Avec lui, une fine équipe de chanteurs, plutôt dynamique.
À commencer par le chœur du festival, préparé par Paul Plummer, dont la prestation convient. Côté solistes, les défis du genre (bel canto) ne sont pas laissés pour compte. Le soprano colorature de Ziyi Dai est remarquablement maîtrisé dans le rôle d’Amina, y compris dans les passages les plus acrobatiques. La pureté de la voix est une bénédiction. C’est un régal de l’écouter vocaliser, tant elle maîtrise son chant. Spécialisé dans les emplois de ténor spinto, Nico Darmanin affirme une grande forme qu’il met au service d’Elvino. Son incarnation ne manque pas de panache, avec un aigu claironnant comme il faut [lire nos chroniques de la Trilogie Da Ponte et d’Il barbiere di Siviglia]. Avec une basse vaste et facile, Simon Shibambu se joue de Rodolfo auquel il offre des nuances délicates [lire nos chroniques d’Otello et de Tosca à Aix-en-Provence et à Montpellier]. Le talent d’Ellie Neate est comme un poisson dans l’eau dans la partie de Lisa, délicieusement volatile. Teresa, le mère adoptive d’Amina, profite des atouts d’Ann Taylor, bien pourvus. Enfin, le jeune Jacob Bettinelli se charge avec facilité d’Alessio.

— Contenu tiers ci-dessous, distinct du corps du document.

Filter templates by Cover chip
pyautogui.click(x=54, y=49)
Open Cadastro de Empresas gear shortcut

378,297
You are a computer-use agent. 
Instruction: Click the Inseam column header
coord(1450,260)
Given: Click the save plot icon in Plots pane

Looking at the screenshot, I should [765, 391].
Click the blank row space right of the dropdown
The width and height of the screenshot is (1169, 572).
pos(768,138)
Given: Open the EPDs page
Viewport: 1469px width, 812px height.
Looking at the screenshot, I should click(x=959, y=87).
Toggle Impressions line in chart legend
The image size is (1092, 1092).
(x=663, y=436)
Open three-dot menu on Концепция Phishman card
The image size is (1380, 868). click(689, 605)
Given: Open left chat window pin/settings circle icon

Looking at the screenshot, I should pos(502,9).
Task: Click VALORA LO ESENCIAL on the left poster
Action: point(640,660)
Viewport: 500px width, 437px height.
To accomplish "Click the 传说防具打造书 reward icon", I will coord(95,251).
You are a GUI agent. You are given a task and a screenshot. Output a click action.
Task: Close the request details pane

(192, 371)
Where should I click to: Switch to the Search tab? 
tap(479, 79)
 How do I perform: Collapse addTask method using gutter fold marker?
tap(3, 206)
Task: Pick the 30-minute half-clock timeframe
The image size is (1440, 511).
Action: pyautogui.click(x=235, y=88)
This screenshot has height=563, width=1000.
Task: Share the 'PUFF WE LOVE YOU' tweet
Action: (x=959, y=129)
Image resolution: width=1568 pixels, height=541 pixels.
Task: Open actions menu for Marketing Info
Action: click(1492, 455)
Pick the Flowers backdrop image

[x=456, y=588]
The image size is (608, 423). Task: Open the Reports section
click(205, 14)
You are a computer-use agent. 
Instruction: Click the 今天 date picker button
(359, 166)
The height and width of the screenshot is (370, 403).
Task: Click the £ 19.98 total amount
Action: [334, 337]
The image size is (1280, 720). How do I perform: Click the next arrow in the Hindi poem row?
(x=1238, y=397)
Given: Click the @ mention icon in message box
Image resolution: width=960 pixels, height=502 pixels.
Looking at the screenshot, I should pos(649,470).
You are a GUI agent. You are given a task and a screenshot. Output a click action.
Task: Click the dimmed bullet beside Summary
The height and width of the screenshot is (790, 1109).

La mise en scène d’Harry Fehr ne s’encombre pas du moulin et du village suisse. Loin de la littéralité du livret, elle transpose l’intrigue dans les années soixante. S’il surprend d’abord, ce choix s’avère ensuite très justifié, et il présente le grand avantage de renouveler complètement l’approche de l’œuvre. Devant les spectateurs se déploie une cantine, dans une fabrique locale. L’inscription de la proposition dans un limon social si précis pourrait faire polémique, si le public du jour était un peu plus méditerranéen. Et ce serait dommage, parce que ce prédicat de départ occasionne au fil du spectacle une inventivité précieuse dont il aurait été dommage de se priver. Dans les costumes d’époque de Zahra Mansouri – sixties, veux-je dire – et le décor efficace de Nicky Shaw, la vie de jeune fille possède bien des attraits, dans cette direction d’acteurs formidablement enjouée. Un jeu complice et ravageur unit tous les protagonistes. On ne s’en lasse pas.